• **DIRECTIVE**: Output the material below as a JSON list of strings, with one string for each line and blank lines omitted.

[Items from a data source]
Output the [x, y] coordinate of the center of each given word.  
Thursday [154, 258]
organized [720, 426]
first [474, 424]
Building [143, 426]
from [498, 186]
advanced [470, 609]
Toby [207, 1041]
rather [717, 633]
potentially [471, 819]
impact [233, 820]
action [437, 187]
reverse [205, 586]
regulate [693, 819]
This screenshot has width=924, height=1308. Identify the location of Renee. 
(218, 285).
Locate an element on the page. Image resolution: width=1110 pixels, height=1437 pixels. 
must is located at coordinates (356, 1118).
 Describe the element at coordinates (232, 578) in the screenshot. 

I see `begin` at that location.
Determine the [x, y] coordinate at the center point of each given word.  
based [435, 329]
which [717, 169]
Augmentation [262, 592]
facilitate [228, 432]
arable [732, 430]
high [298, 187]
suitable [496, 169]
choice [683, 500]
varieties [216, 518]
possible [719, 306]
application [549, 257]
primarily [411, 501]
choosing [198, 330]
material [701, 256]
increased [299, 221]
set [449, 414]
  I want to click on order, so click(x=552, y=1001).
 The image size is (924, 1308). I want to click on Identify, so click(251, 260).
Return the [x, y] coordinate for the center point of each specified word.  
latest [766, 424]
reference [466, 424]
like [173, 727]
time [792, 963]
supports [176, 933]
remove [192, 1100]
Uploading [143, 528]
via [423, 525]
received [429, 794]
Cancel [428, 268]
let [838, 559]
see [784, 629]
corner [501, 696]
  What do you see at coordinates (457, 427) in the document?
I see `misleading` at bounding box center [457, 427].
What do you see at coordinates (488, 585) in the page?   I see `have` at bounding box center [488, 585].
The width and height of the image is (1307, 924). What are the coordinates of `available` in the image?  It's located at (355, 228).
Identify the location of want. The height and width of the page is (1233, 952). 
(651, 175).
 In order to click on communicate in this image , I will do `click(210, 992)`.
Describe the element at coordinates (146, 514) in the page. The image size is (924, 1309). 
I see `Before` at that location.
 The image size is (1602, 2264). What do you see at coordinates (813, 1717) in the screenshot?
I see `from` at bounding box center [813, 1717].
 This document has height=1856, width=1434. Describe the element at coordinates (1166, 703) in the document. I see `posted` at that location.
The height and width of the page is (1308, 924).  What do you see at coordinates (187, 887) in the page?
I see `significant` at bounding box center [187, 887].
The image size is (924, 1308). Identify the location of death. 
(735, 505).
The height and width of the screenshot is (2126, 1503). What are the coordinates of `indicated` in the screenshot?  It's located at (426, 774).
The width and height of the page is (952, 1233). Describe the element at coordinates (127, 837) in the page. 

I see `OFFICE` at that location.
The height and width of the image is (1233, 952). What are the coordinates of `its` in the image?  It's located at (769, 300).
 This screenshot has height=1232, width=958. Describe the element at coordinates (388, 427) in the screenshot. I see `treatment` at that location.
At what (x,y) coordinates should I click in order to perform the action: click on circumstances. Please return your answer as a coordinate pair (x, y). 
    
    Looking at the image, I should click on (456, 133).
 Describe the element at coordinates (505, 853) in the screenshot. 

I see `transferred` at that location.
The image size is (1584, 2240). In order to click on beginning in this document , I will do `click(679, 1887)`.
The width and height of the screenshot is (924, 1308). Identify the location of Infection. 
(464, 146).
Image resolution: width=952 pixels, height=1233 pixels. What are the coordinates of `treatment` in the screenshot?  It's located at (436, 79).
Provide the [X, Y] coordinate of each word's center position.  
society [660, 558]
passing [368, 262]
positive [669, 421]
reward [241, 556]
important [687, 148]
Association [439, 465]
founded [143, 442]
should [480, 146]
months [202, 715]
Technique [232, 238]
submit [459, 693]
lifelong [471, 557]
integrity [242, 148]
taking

• **FINAL ANSWER**:
[
  "Output the [x, y] coordinate of the center of each given word.  ",
  "Thursday [154, 258]",
  "organized [720, 426]",
  "first [474, 424]",
  "Building [143, 426]",
  "from [498, 186]",
  "advanced [470, 609]",
  "Toby [207, 1041]",
  "rather [717, 633]",
  "potentially [471, 819]",
  "impact [233, 820]",
  "action [437, 187]",
  "reverse [205, 586]",
  "regulate [693, 819]",
  "This screenshot has width=924, height=1308. Identify the location of Renee. ",
  "(218, 285).",
  "Locate an element on the page. Image resolution: width=1110 pixels, height=1437 pixels. ",
  "must is located at coordinates (356, 1118).",
  " Describe the element at coordinates (232, 578) in the screenshot. ",
  "I see `begin` at that location.",
  "Determine the [x, y] coordinate at the center point of each given word.  ",
  "based [435, 329]",
  "which [717, 169]",
  "Augmentation [262, 592]",
  "facilitate [228, 432]",
  "arable [732, 430]",
  "high [298, 187]",
  "suitable [496, 169]",
  "choice [683, 500]",
  "varieties [216, 518]",
  "possible [719, 306]",
  "application [549, 257]",
  "primarily [411, 501]",
  "choosing [198, 330]",
  "material [701, 256]",
  "increased [299, 221]",
  "set [449, 414]",
  "  I want to click on order, so click(x=552, y=1001).",
  " The image size is (924, 1308). I want to click on Identify, so click(251, 260).",
  "Return the [x, y] coordinate for the center point of each specified word.  ",
  "latest [766, 424]",
  "reference [466, 424]",
  "like [173, 727]",
  "time [792, 963]",
  "supports [176, 933]",
  "remove [192, 1100]",
  "Uploading [143, 528]",
  "via [423, 525]",
  "received [429, 794]",
  "Cancel [428, 268]",
  "let [838, 559]",
  "see [784, 629]",
  "corner [501, 696]",
  "  What do you see at coordinates (457, 427) in the document?",
  "I see `misleading` at bounding box center [457, 427].",
  "What do you see at coordinates (488, 585) in the page?   I see `have` at bounding box center [488, 585].",
  "The width and height of the image is (1307, 924). What are the coordinates of `available` in the image?  It's located at (355, 228).",
  "Identify the location of want. The height and width of the page is (1233, 952). ",
  "(651, 175).",
  " In order to click on communicate in this image , I will do `click(210, 992)`.",
  "Describe the element at coordinates (146, 514) in the page. The image size is (924, 1309). ",
  "I see `Before` at that location.",
  " The image size is (1602, 2264). What do you see at coordinates (813, 1717) in the screenshot?",
  "I see `from` at bounding box center [813, 1717].",
  " This document has height=1856, width=1434. Describe the element at coordinates (1166, 703) in the document. I see `posted` at that location.",
  "The height and width of the page is (1308, 924).  What do you see at coordinates (187, 887) in the page?",
  "I see `significant` at bounding box center [187, 887].",
  "The image size is (924, 1308). Identify the location of death. ",
  "(735, 505).",
  "The height and width of the screenshot is (2126, 1503). What are the coordinates of `indicated` in the screenshot?  It's located at (426, 774).",
  "The width and height of the page is (952, 1233). Describe the element at coordinates (127, 837) in the page. ",
  "I see `OFFICE` at that location.",
  "The height and width of the image is (1233, 952). What are the coordinates of `its` in the image?  It's located at (769, 300).",
  " This screenshot has height=1232, width=958. Describe the element at coordinates (388, 427) in the screenshot. I see `treatment` at that location.",
  "At what (x,y) coordinates should I click in order to perform the action: click on circumstances. Please return your answer as a coordinate pair (x, y). ",
  "    Looking at the image, I should click on (456, 133).",
  " Describe the element at coordinates (505, 853) in the screenshot. ",
  "I see `transferred` at that location.",
  "The image size is (1584, 2240). In order to click on beginning in this document , I will do `click(679, 1887)`.",
  "The width and height of the screenshot is (924, 1308). Identify the location of Infection. ",
  "(464, 146).",
  "Image resolution: width=952 pixels, height=1233 pixels. What are the coordinates of `treatment` in the screenshot?  It's located at (436, 79).",
  "Provide the [X, Y] coordinate of each word's center position.  ",
  "society [660, 558]",
  "passing [368, 262]",
  "positive [669, 421]",
  "reward [241, 556]",
  "important [687, 148]",
  "Association [439, 465]",
  "founded [143, 442]",
  "should [480, 146]",
  "months [202, 715]",
  "Technique [232, 238]",
  "submit [459, 693]",
  "lifelong [471, 557]",
  "integrity [242, 148]",
  "taking"
]